Cloning and recombinant production of patient-derived monoclonal autoantibodies

Autoantibodies targeting a variety of neuronal surface proteins have recently been discovered in a multitude of neurological disorders and continuously define novel autoimmune entities such as NMDA-receptor encephalitis. However, first characterizations of these antibodies were limited to experiments that used bio-samples containing disease-specific but also further antibodies that were present in these patients. Thereby, these studies could not link the observed effects directly to single antibodies. To overcome that limitation and allow the characterization of functional effects for each antibody individually, we have developed a methodology to isolate single (monoclonal) antibodies from patients’ cerebrospinal fluid (Figure). This core technology uses optimized molecular biological techniques together with custom bioinformatic analytics to encode genetic information from large sets of antibody-producing immune cells to then separately reassemble single antibodies in theoretical unlimited amounts. Using this approach, we have successfully isolated disease-defining monoclonal antibodies in multiple forms of autoimmune encephalitis (such as NMDAR, LGI1, Caspr2, IgLON5, mGluRs) and provided proof of their pathogenicity using in vitro and in vivo assays. Besides studying their biological functions, each of these recombinant antibodies can also be used as a tool in scientific applications (e.g., high-resolution microscopy), for optimization of antibody diagnostics or as a starting point for novel antibody-depleting therapies.

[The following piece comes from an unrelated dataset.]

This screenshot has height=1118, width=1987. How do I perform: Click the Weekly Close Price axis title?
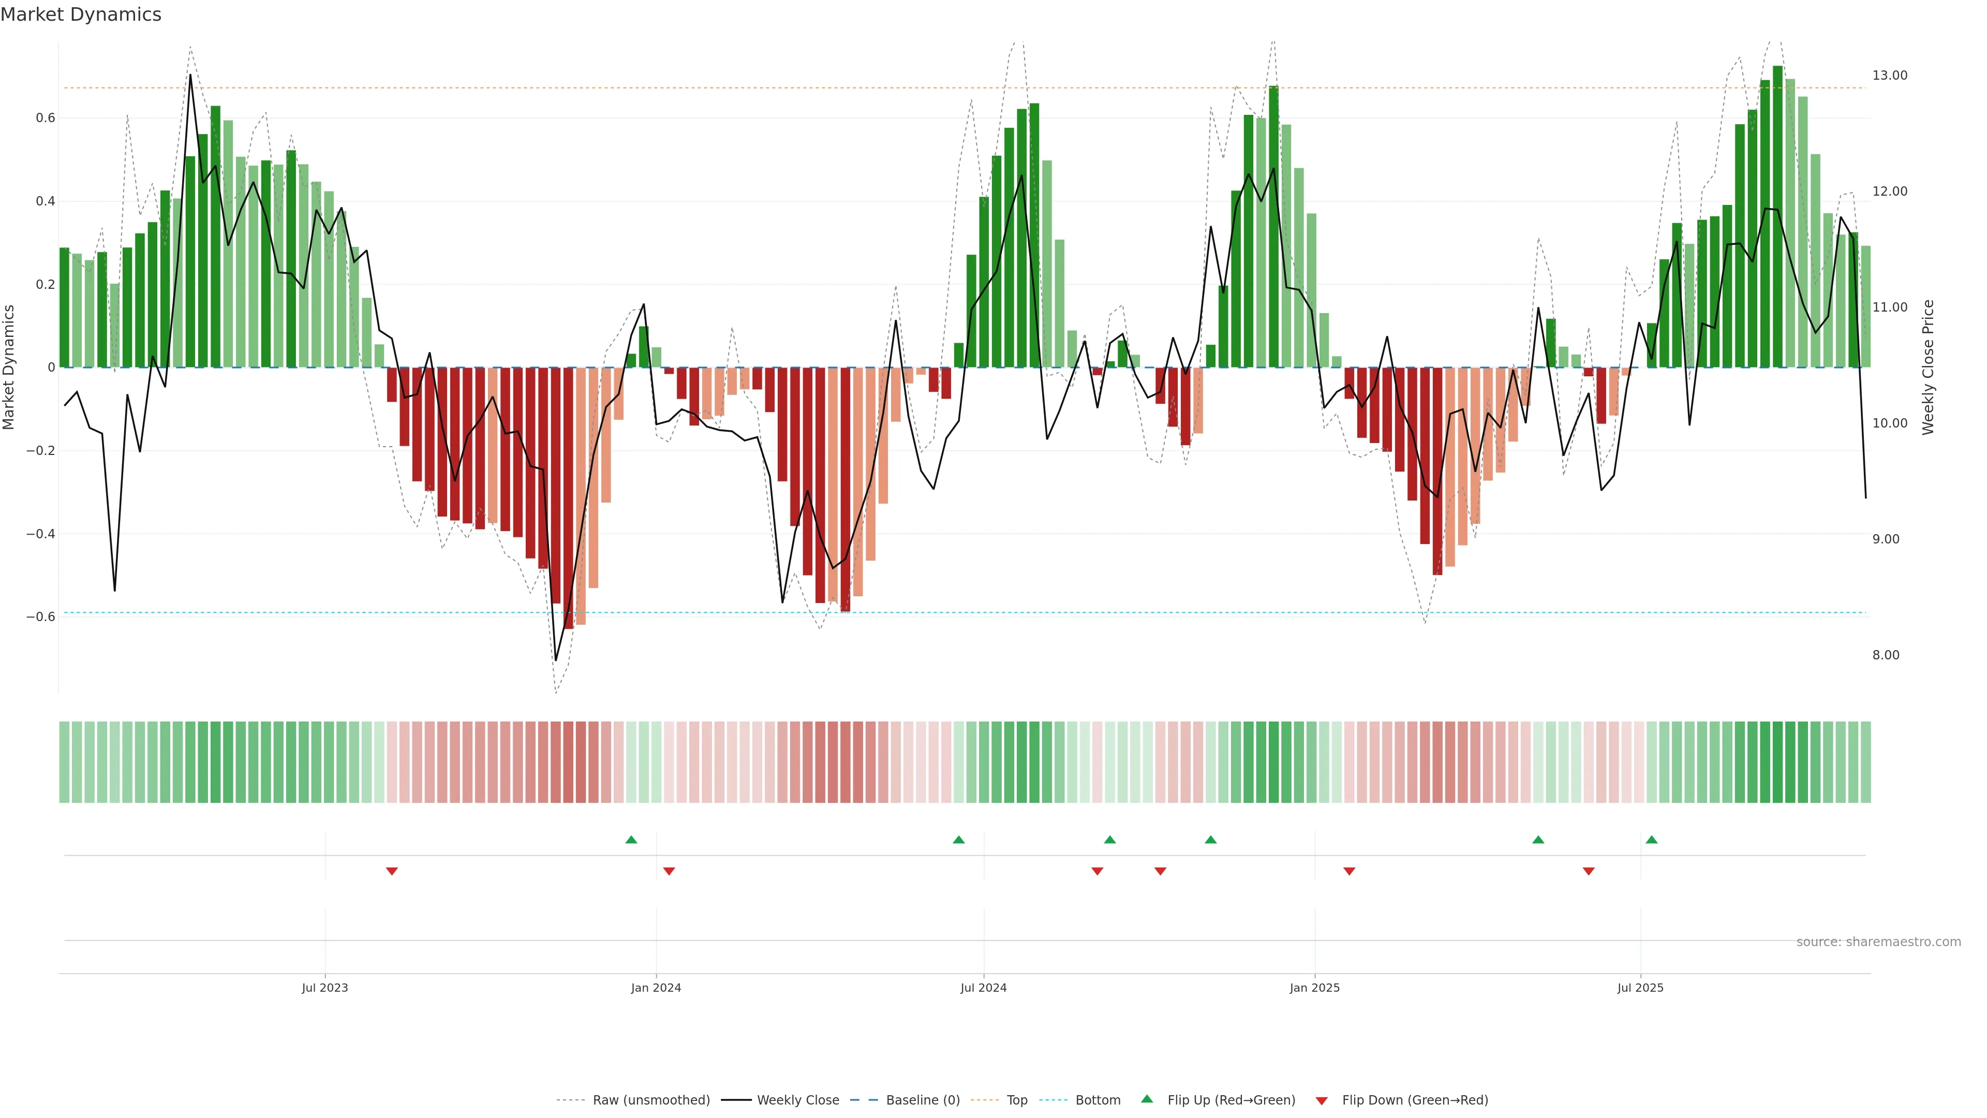click(1928, 367)
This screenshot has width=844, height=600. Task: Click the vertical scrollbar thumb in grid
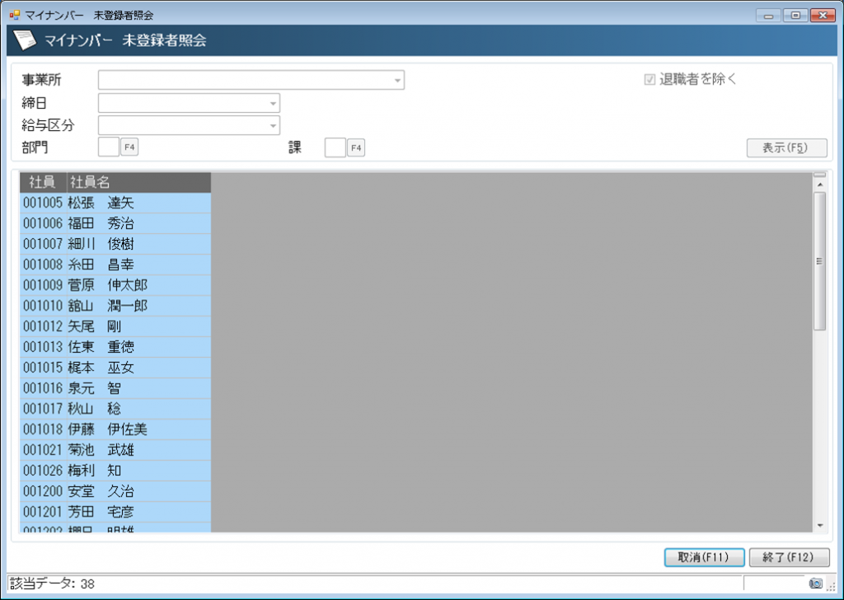coord(819,261)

In the face of the COVID-19 pandemic, we used the potential of our pipeline to generate SARS-CoV-2 neutralizing monoclonal antibodies to support the global efforts to understand the immune response against the novel coronavirus.

Identifying disease mechanisms of human autoantibodies

Autoantibodies targeting neuronal antigens are one of the diagnostic hallmarks of autoimmune encephalitis. Disease phenotype and severity depend on the underlying antigen. To understand whether such autoantibodies are directly pathogenic and cause disease, our research group uses patient-derived monoclonal antibodies in different in vitro and in vivo models.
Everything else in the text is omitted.